- _GOAL OF THE EXERCISE_:
Rewrite the part of the material that opens with the line containing "Where should I click to: Choose" and closes with the line containing "pyautogui.click(x=456, y=74)", replacing "dropdown" with "menu" and leaving everything else unchanged.

EXERCISE MATERIALS start

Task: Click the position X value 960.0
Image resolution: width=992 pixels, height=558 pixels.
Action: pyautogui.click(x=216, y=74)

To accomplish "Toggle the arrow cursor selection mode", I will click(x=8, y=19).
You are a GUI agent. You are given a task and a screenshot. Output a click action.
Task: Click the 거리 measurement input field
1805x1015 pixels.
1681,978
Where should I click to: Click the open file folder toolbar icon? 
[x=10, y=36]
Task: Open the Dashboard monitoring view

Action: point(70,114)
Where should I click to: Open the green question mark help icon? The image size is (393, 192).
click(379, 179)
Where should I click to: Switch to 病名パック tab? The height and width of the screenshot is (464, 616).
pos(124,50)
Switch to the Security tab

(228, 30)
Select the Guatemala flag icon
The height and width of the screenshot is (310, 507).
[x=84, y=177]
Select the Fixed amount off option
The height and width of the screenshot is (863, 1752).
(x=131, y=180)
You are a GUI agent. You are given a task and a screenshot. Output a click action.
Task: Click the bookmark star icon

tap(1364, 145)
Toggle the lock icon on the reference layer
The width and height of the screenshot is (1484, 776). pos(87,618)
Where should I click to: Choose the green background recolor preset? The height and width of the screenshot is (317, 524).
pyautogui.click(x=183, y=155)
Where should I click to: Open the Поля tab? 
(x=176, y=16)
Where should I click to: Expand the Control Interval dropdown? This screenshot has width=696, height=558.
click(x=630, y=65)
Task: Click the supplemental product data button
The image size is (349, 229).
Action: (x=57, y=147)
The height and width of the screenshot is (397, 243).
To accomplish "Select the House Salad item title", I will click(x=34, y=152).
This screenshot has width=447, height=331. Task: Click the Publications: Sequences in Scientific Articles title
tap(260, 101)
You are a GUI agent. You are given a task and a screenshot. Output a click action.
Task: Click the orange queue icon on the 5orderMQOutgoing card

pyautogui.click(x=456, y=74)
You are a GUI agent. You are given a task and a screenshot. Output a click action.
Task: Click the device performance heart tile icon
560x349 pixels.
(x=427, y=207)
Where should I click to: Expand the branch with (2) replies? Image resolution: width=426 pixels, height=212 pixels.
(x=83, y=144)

EXERCISE MATERIALS end

- _TASK RESPONSE_:
Where should I click to: Choose the green background recolor preset? The height and width of the screenshot is (317, 524).
pyautogui.click(x=183, y=155)
Where should I click to: Open the Поля tab? 
(x=176, y=16)
Where should I click to: Expand the Control Interval menu? This screenshot has width=696, height=558.
click(x=630, y=65)
Task: Click the supplemental product data button
The image size is (349, 229).
Action: (x=57, y=147)
The height and width of the screenshot is (397, 243).
To accomplish "Select the House Salad item title", I will click(x=34, y=152).
This screenshot has width=447, height=331. Task: Click the Publications: Sequences in Scientific Articles title
tap(260, 101)
You are a GUI agent. You are given a task and a screenshot. Output a click action.
Task: Click the orange queue icon on the 5orderMQOutgoing card

pyautogui.click(x=456, y=74)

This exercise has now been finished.